● 本文
+ + + +
人間働くが薬

息子も去年、定年になっただから(私は)80も越える歳になってるですよ。娘も60になるだよ。よくまぁおばぁさんもこうしておったってるもんだなと笑ったけんど・・・・  おばあさんも忙しい忙しいっていうからそうなってる(元気な)んだよって息子にも(言われた)。  ひとりでぜんぶするだからほんと忙しい。  たまにはねぇ近所のおばあさんたちいるからお茶飲み来いって言われれば行かねばならねぇし、お茶も呼ばれっぱなしじゃあねぇ困るから。また呼ぶにはねぇちったぁ大根のおかずでもなにか煮たりお茶菓子でもこしらえなきゃだし(微笑みながら)


 一人暮らしの道代さんは、息子さんのところから昨日帰ってきたばかり。地元の人でも今朝は寒かったねぇと挨拶し合う冬晴れの昼にお話を伺いました。
+ + + +
● 課題
A - 本文で、お茶菓子などをこしらえなければならないのはなぜだと語られていますか。一〜三文で説明してください。
B - 本文を、最後の文の後から書き継いでください。
この後のエントリーは参照しなくてかまいません。

● コレクションから抜粋したエントリー
+ + + +
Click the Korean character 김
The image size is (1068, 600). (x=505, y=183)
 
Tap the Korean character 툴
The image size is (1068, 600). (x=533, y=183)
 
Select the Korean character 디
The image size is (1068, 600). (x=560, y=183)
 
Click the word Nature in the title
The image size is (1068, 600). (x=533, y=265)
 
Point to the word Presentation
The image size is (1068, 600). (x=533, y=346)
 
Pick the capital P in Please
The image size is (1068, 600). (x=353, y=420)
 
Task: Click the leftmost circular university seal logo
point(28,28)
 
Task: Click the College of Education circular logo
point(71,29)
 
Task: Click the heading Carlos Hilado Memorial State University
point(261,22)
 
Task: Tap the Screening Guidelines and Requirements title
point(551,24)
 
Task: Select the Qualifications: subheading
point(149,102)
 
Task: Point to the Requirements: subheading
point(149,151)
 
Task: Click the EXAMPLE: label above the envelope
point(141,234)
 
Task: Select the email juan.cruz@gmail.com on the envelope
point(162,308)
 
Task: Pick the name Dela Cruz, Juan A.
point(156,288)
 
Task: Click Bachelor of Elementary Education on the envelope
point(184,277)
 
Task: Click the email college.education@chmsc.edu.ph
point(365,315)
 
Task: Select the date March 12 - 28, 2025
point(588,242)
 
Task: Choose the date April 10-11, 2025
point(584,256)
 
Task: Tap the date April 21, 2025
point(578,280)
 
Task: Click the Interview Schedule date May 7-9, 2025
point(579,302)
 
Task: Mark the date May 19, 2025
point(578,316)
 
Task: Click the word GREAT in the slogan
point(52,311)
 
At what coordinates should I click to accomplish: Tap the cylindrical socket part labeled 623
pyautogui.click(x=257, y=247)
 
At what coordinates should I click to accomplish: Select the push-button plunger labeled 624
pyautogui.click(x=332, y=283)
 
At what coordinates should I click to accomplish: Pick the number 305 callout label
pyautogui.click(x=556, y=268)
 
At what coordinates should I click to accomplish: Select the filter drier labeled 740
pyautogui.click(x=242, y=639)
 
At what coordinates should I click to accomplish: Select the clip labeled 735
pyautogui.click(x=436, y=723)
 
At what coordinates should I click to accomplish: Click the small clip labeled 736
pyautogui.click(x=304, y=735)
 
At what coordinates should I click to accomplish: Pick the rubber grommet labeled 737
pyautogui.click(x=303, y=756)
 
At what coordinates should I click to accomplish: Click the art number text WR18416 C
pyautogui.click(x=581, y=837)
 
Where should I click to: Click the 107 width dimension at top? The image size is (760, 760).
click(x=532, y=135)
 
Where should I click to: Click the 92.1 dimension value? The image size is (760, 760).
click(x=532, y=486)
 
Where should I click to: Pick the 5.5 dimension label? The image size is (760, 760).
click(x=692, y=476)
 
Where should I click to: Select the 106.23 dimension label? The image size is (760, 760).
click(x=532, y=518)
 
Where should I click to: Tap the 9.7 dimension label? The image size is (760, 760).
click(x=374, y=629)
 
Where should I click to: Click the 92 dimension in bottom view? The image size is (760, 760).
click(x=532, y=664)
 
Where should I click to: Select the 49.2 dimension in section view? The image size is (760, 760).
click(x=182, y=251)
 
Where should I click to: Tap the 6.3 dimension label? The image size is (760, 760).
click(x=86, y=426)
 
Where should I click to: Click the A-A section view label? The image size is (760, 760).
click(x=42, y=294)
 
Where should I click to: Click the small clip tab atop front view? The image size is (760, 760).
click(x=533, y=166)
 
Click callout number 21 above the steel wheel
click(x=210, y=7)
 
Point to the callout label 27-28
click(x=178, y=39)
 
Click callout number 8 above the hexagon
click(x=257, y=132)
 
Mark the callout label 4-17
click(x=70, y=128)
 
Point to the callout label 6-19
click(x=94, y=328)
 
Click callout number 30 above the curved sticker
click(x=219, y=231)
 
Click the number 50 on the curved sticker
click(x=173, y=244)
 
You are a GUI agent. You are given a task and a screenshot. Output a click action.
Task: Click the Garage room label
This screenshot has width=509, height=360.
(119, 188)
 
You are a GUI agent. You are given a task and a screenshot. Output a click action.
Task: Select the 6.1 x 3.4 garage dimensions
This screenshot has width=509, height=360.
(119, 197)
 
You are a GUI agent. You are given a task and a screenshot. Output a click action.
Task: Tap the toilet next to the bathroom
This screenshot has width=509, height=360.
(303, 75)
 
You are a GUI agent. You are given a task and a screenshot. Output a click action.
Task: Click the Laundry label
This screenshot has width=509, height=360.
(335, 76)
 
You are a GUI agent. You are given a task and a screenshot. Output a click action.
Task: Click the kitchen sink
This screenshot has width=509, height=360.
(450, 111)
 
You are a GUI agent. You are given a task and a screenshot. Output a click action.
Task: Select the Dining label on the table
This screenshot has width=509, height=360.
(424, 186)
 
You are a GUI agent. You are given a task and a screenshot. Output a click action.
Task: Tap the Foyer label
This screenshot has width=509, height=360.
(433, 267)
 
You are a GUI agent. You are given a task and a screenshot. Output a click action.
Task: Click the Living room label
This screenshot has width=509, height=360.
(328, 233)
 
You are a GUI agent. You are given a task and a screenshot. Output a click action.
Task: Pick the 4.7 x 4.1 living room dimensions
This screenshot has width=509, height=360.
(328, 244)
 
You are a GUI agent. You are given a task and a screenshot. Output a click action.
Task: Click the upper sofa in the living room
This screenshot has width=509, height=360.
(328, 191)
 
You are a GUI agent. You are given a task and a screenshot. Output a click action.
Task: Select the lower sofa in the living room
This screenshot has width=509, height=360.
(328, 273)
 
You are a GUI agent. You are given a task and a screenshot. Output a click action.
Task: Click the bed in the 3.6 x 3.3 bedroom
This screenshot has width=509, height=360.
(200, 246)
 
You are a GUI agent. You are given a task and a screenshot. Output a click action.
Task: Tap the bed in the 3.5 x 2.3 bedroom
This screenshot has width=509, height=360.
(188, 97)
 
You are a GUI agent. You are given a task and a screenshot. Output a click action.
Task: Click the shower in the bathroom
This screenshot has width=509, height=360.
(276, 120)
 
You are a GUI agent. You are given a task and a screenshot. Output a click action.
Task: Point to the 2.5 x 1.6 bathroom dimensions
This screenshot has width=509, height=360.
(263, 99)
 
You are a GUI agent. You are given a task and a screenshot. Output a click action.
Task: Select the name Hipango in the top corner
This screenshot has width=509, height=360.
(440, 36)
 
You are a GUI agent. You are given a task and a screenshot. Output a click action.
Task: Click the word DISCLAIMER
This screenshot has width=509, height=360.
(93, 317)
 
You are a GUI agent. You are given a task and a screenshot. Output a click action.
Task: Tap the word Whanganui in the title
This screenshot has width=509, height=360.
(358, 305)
+ + + +
● 回答
A - 近所のおばあさんたちにお茶飲みに来いと言われれば行かなければならず、呼ばれっぱなしでは困るので、今度はこちらから呼び返す必要があるからです。呼ぶには大根のおかずを煮たり、お茶菓子をこしらえたりしなければならないと語られています。

B -
 奈良田の短い日(午後3時前には日が山に隠れます)がある暖かいうちに洗濯、掃除などを済ませ、庭の草取りをして、近所で草取りをしていれば手伝いに行き、楽しいご近所付き合いをする。ゆいがあし(ゆうげえし)の心がまだまだ息づく集落で、一日中次は何しようかと寝ても覚めても考えながら働き回る。そんなおばあちゃんも息子さんのところへ行ったときはのんびりとしているのかと思いきや、ひこ(曾孫)と遊ぶのが下手な芝居を見るより面白いと子守役をやってきたようです。

 今の子供達に話すとうそばっかついてと言われると笑って話してくれたのがダムが出来る前、車道もなく孤立した集落の生活。
 昔は川に沿って下る道は無く、今はその一部が丸山林道となっている七里に及ぶ峠(標高差1000メートル近い)を手作りした下駄などを背負って越えて、増穂に出て魚や油、煮干しなどと交換して背負って戻った。二日がかりのため途中の青柳集落で一泊、宿には前もって店で買い求めた米を持参し朝ご飯と昼の弁当を作ってもらったそうです。重くて大変だったので途中まで迎えに行くことになっていて、子供なども一緒にかなりの山に登ったそうです。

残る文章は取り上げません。